> [Exercise]
In your copy, repeat each record exactly and include no pictures.

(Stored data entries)
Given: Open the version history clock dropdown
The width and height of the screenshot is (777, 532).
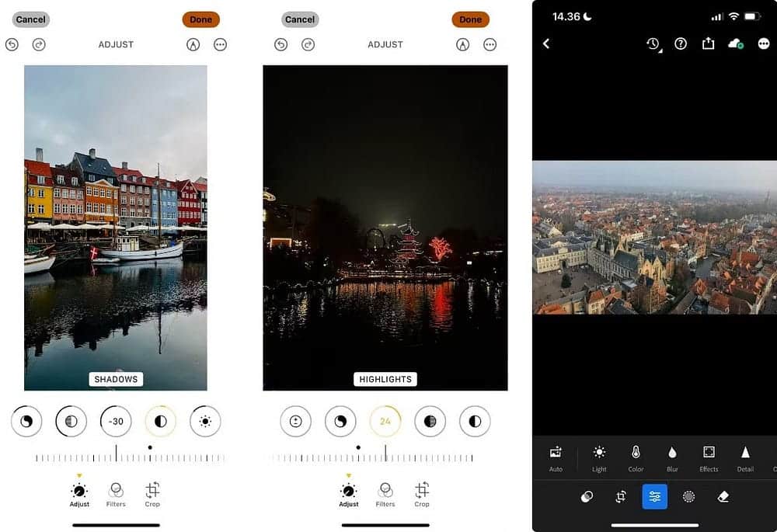Looking at the screenshot, I should pyautogui.click(x=653, y=44).
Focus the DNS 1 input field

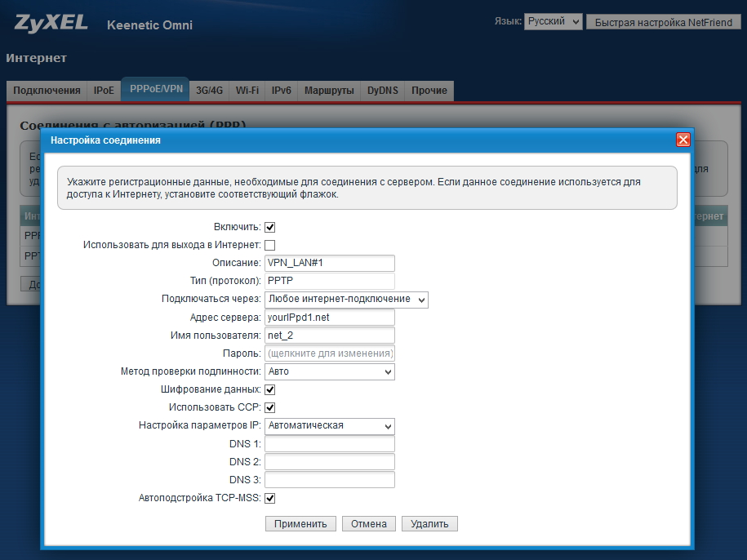click(330, 444)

> [Finished exercise]
Given: Open the version history clock dropdown
The width and height of the screenshot is (777, 532).
Looking at the screenshot, I should pyautogui.click(x=653, y=44).
Focus the DNS 1 input field

click(330, 444)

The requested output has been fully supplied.